La vida de estos primeros moradores de la Laguna va a ser complicada, su día a día se convertirá en una lucha continua contra un medio hostil, una tierra fangosa y húmeda, nunca antes pisada por el hombre y que era necesario acondicionar. En definitiva, un territorio poco propicio (al menos del principio) para el surgimiento de una ciudad, y aún menos, del centro de uno de los emporios comerciales más destacados de la Edad Media en Europa.
Antes de los primeros asentamientos, más o menos permanentes, los habitantes del Véneto (¿vénetos e ilirios?), en su mayoría campesinos (como la mayor parte de la Humanidad hasta hace relativamente poco), que ni eran marineros, ni tenían la costumbre de adentrarse en el mar, visitaban la laguna para obtener pescado y sal. Una inmensa lengua de tierra, separaba la Laguna Veneciana del mar Adriático, y actuaba como horizonte vital de esta gente con tan escasa vocación marinera. Asentados en el continente, la laguna les ofrecía, además de protección, valiosos recursos económicos.
Las invasiones bárbaras (estaría mejor decir emigraciones, pero son tantas generaciones recurriendo a las invasiones, que sigue siendo cómodo referirse a ellas para ilustrar el colapso del Mundo Antiguo), cambiaron para siempre las formas de vida de estos habitantes del Véneto.

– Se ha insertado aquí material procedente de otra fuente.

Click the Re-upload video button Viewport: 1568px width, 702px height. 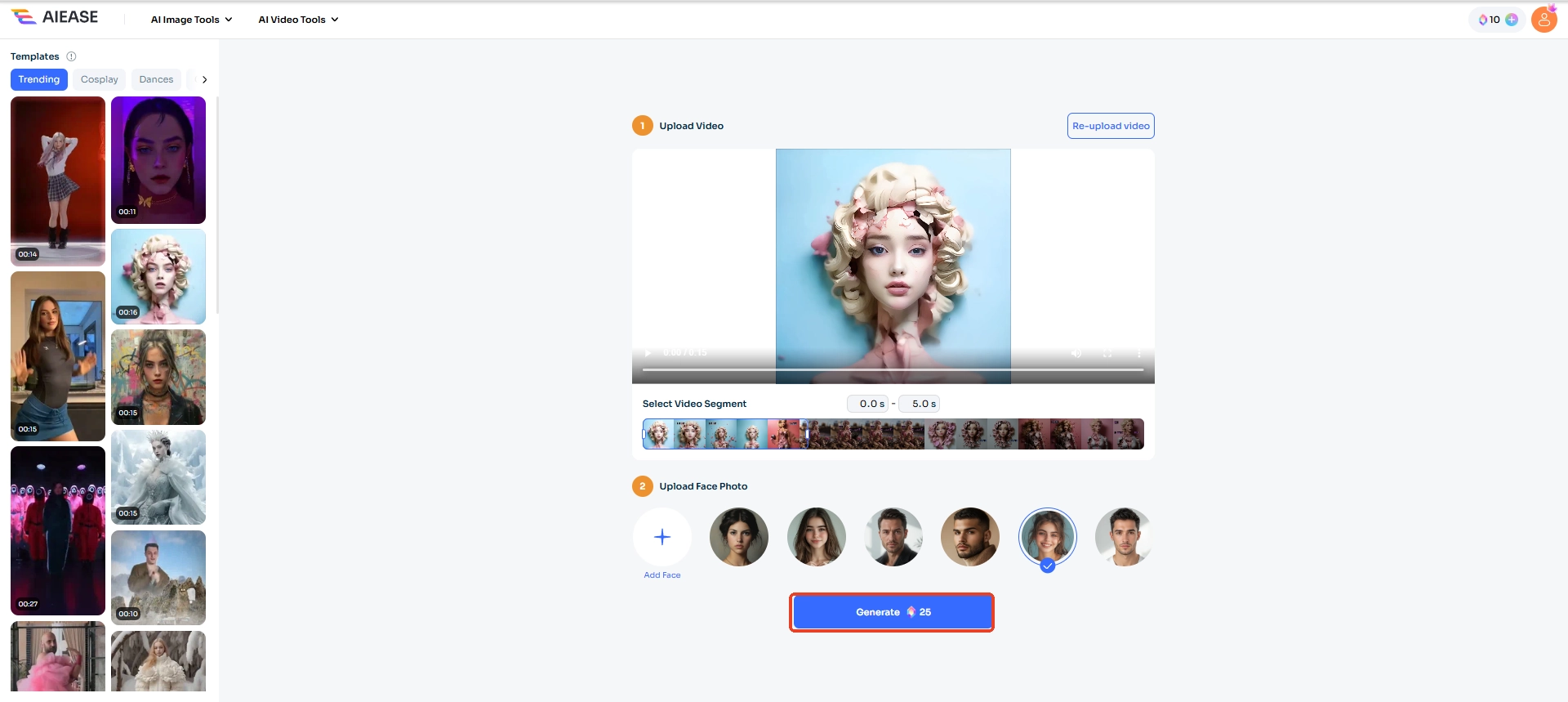(x=1111, y=126)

Para establecerse en la laguna se construyeron palafitos, cabañas de madera asentadas sobre pilotes que se hundían en el cieno. También fue necesario construir diques, abrir salidas para el agua y tender puentes entre los islotes. Se fabrican barcas para pescar, trasladar la sal y comerciar con el continente, y con el objetivo de organizar (aunque fuese de forma rudimentaria) la vida en común, se va a desarrollar un sistema de autogobierno. Esta aldea de palafitos contaba desde el principio con tres de los pilares básicos de la futura República: el emplazamiento, el autogobierno y la vocación marítimo-mercantil. Al igual que sucedió en la antigua Grecia, el campesino véneto aprendió a amar el mar, transformando su esencia campesina en un ambicioso espíritu comercial. Los venecianos se convirtieron en verdaderos anfibios, con su cabeza en la tierra, y su corazón en el mar.

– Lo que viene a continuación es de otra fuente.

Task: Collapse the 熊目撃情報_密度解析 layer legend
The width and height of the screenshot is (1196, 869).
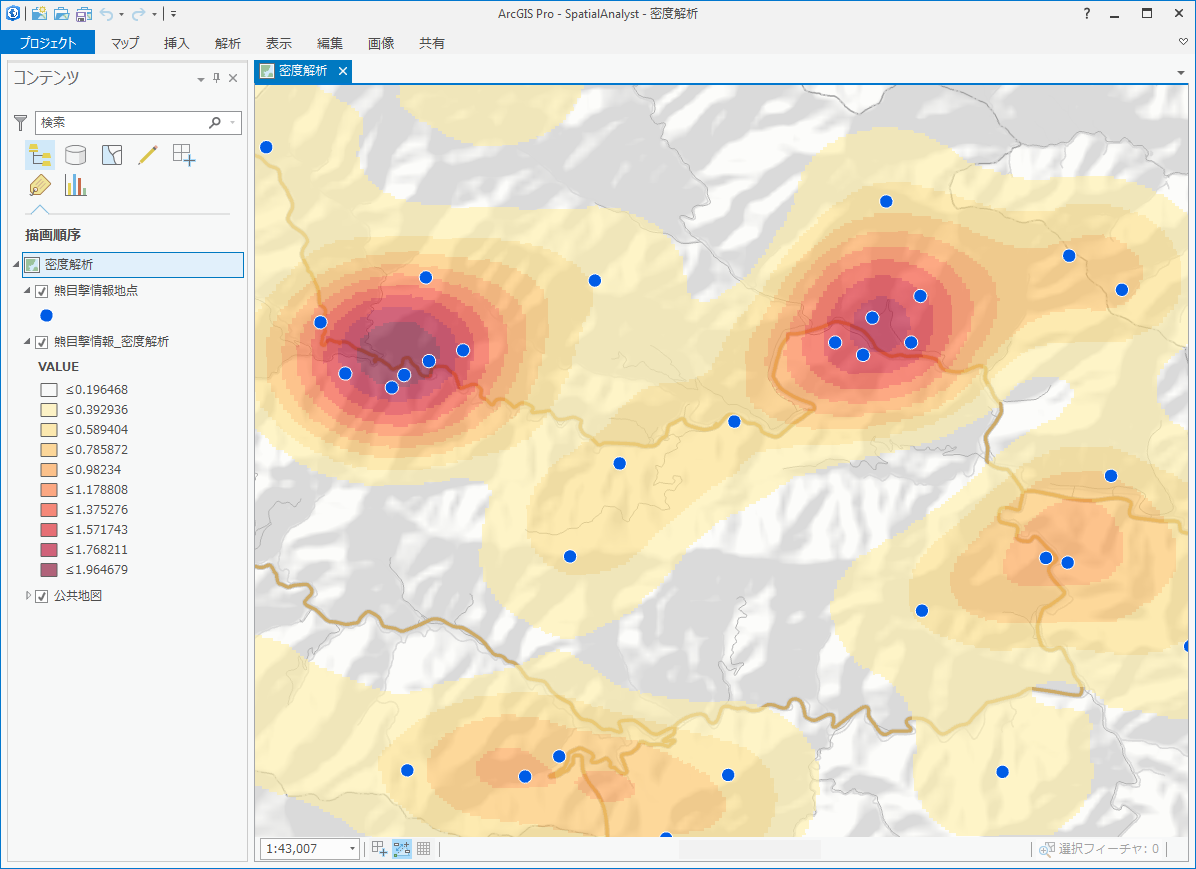Action: [x=25, y=340]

El veneciano comenzó a dar la espalda al continente y cada mañana al despertar miraba hacia el soleado horizonte. Ante la incipiente ciudad se abría un inmenso mar de posibilidades. Los vecinos de la Laguna debieron pensar “si hemos conseguido domeñar estas tierras fangosas y levantar aquí una ciudad, podemos conquistar ese mar y hacerlo nuestro”.

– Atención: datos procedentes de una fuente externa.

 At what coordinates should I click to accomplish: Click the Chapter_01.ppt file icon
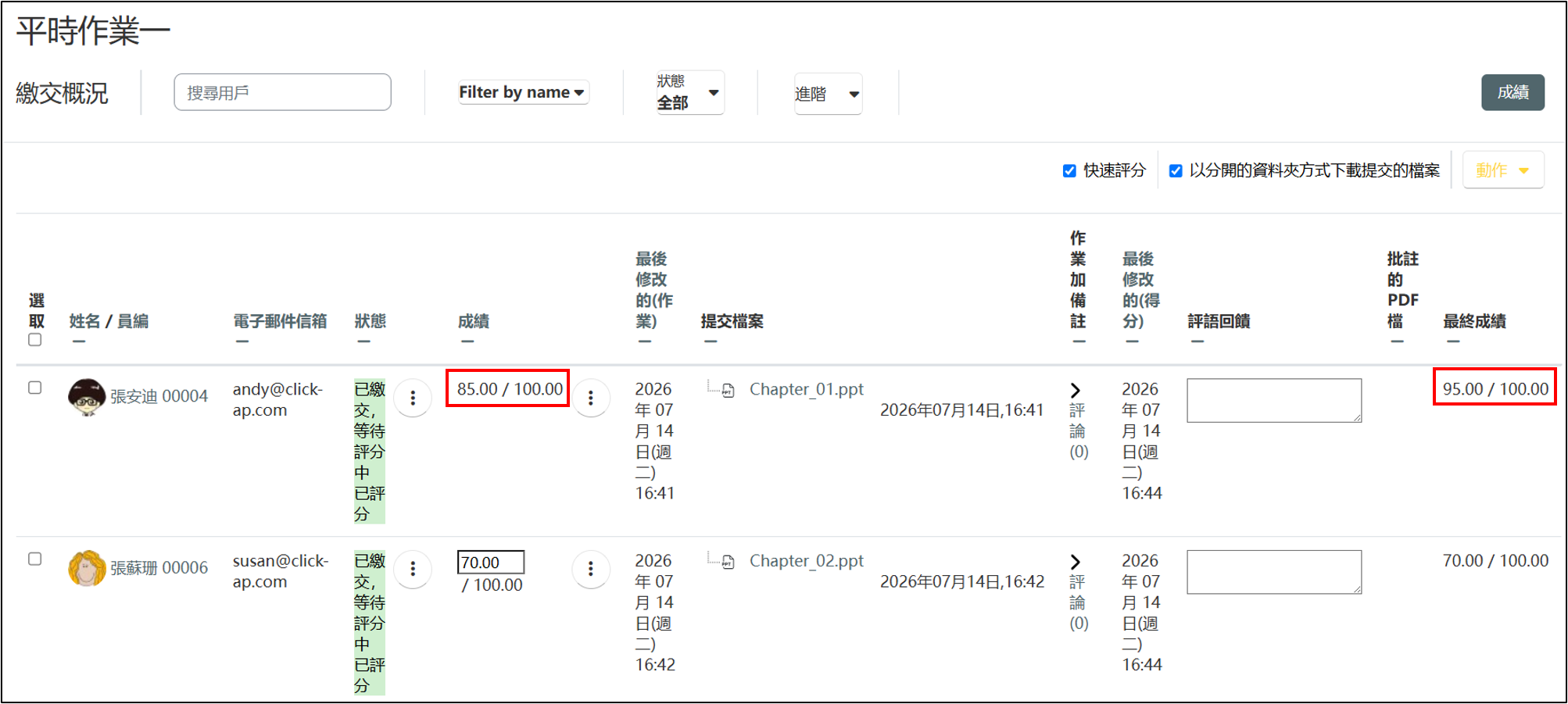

El desarrollo de estas aldeas fue rápido, un espíritu de crecimiento poseyó a todos los venecianos, hombres y mujeres, ancianos y niños. Una fiebre constructora se apoderó de los habitantes de estas tierras fangosas y lo que eran un conjunto de islotes inconexos pronto se convertiría en una auténtica ciudad, la más original de cuantas viven a orillas del Mediterráneo. Una ciudad que cada vez más se asociaba con el mar y cuya arteria principal era siendo el Gran Canal.